Source excerpt:
Author: Huang Zhuan Translator: Elaine Chengyun Wu 2014

“Per Square Meter” – An Exhibition about “Event”

Between 2007 and 2011, Wang Youshen was forced to move his studio twice in Beijing, once in Xiedao and the other in Gequ district. Afterwards, he recreated the event (artist moving studio was definitely no new story in Beijing) through a group of multimedia work, imbuing the event with a color of pictorial archives. He named the work after a basic unit of areal measurement: “Per Square Meter”. According to Wang Youshen himself, it had three layers of meaning:

1. Per square meter is a countable unit of measurement;
2. Per square meter is an uncontrollable daily behavior;
3. Per square meter is a sustainable artistic production.

In this case, “Per Square Meter” cast light on how a unit of areal measurement developed into social and art events through documentary photos, archival documents and sound installation. The multi-layer visual relations among them offered viewers some interesting perspectives to understand the exhibition.

Per Square Meter • My Portrait was a narrative subject related with event and environment. Per Square Meter • My Landscape, on the other hand, depicted the secondary subject of the event: a narrative unit with spatial implication, which was also an inner motivation for the development and conversion of event. The still shot of natural landscape and ruins after the demolition of the studio generated a dual imagery: it was both poetic and violent, revealing the dual nature and inherent tension of the event progress. Here the function of pictures was not realized through the recording of “event”. Instead, they transformed temporal event into a metaphor with spatial implication; and narration of the truth into a gaze at “landscape”. Such overlapping of dual imagery totally freed pictures from the temptation of narration and led our reaction toward the event and consequences brought about by it to truly touch upon the psychological level. “My Landscape” played the role as both a spatial background for the event to develop and a psychological background for it to go in-depth. Visually speaking, the mixture of poetry and violence laid a foundation for the basic tone of this exhibition.

In this exhibition, the task to state and make a record of the events was taken by archival documents: two rental agreements with specific time range but no legal validation, and two mandatory official demolition orders with indisputable power. The sharp inequality between them highlighted the obvious absurdity of the events. Within the exhibition environment, the silent presence of these documents looked like both conclusive evidence for the events and quiet defense of someone who was not present. Together they formed a Rashomon-like story, making a record of an“uncontrollable” daily behavior.

What this exercise asks:
a. Set down the passage of the exhibition essay on "Per Square Meter" from "Between 2007 and" to "sustainable artistic production.", word for word.
b. Take the essay on the "Per Square Meter" exhibition further, continuing from the point where it stops.
The material that comes after this exhibition essay can be left aside.

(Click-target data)
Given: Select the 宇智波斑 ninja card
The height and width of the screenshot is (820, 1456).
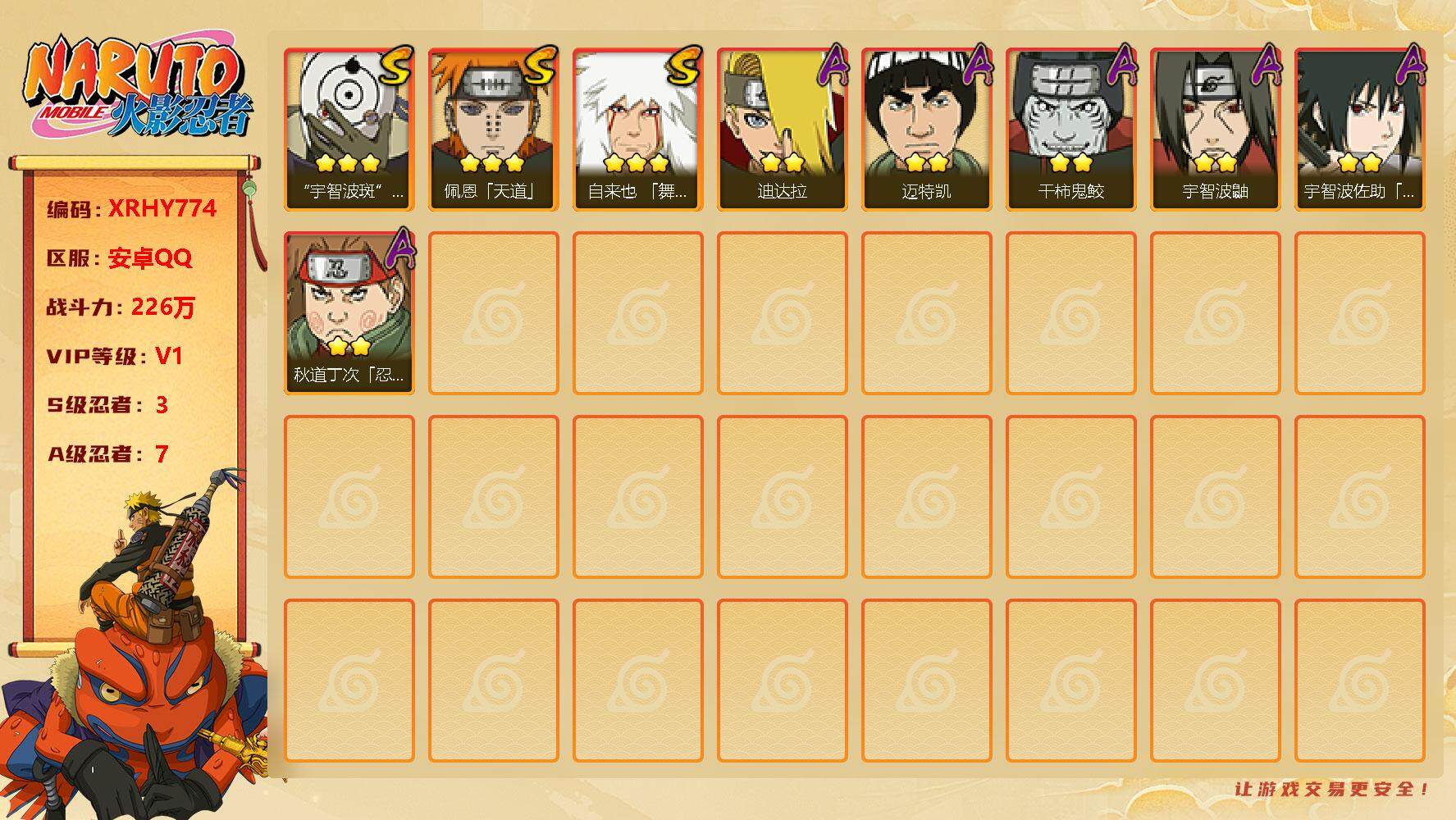Looking at the screenshot, I should [349, 130].
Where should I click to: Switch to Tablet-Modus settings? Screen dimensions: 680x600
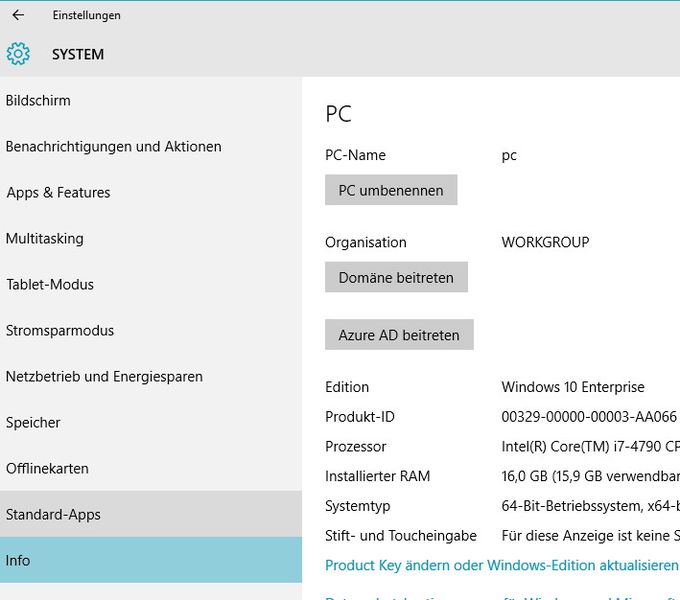coord(50,285)
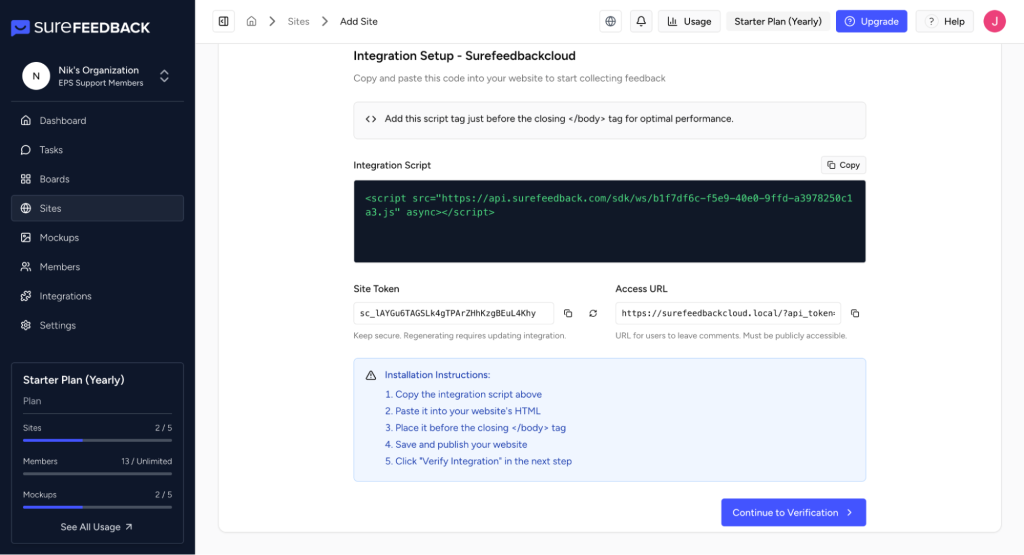This screenshot has width=1024, height=555.
Task: Regenerate the Site Token
Action: [593, 313]
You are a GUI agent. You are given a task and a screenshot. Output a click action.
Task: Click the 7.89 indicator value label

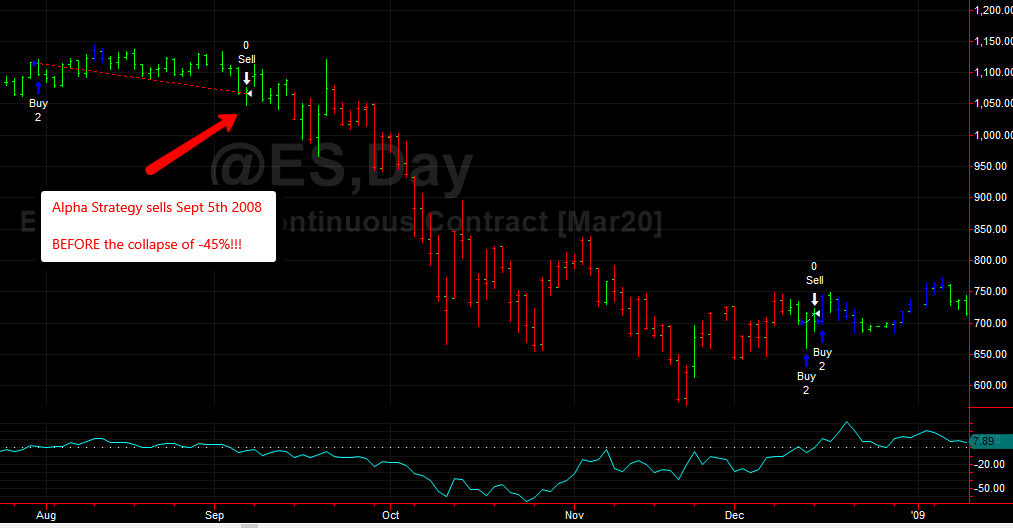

Written responses:
a.
Between 2007 and 2011, Wang Youshen was forced to move his studio twice in Beijing, once in Xiedao and the other in Gequ district. Afterwards, he recreated the event (artist moving studio was definitely no new story in Beijing) through a group of multimedia work, imbuing the event with a color of pictorial archives. He named the work after a basic unit of areal measurement: “Per Square Meter”. According to Wang Youshen himself, it had three layers of meaning:

1. Per square meter is a countable unit of measurement;
2. Per square meter is an uncontrollable daily behavior;
3. Per square meter is a sustainable artistic production.

b.
The next section of the exhibition once again shifted to a pictorial narrative of the two subjects, which Wang Youshen called Per Square Meter. The artist made 1sqm abstract collage pieces from the wall materials left on the demolition site and then made them into a “new wall” in his studio. Together with My Landscape, it seemed a somewhat un-real reconstruction was completed in this way. During the process of reconstruction, “uncontrollable” daily behavior and social event were transformed into a kind of “controllable” artistic production and aesthetic event. It seemed as if nothing had really happened. The real and physical world seemed to bump into an illusionary and psychological world, with only a video documenting the creation of the collage reminding us of the origin of the event.

A plot should have a climax. For this exhibition, the climax was Per Square Meter • My Space, a sitespecific work consisting of pictures, ready-mades and sound installation and placed at the center of the gallery. Broken walls, ruins and the three sound installations redefined a theatre of ambiguity: sound of the demolition site mingled with pictures of the ruins, constructing some kind of ambiguous dialogue. Montage skills were used to trace back the event. The mixed use of different media allowed viewers to form their own interpretation and experience of the event.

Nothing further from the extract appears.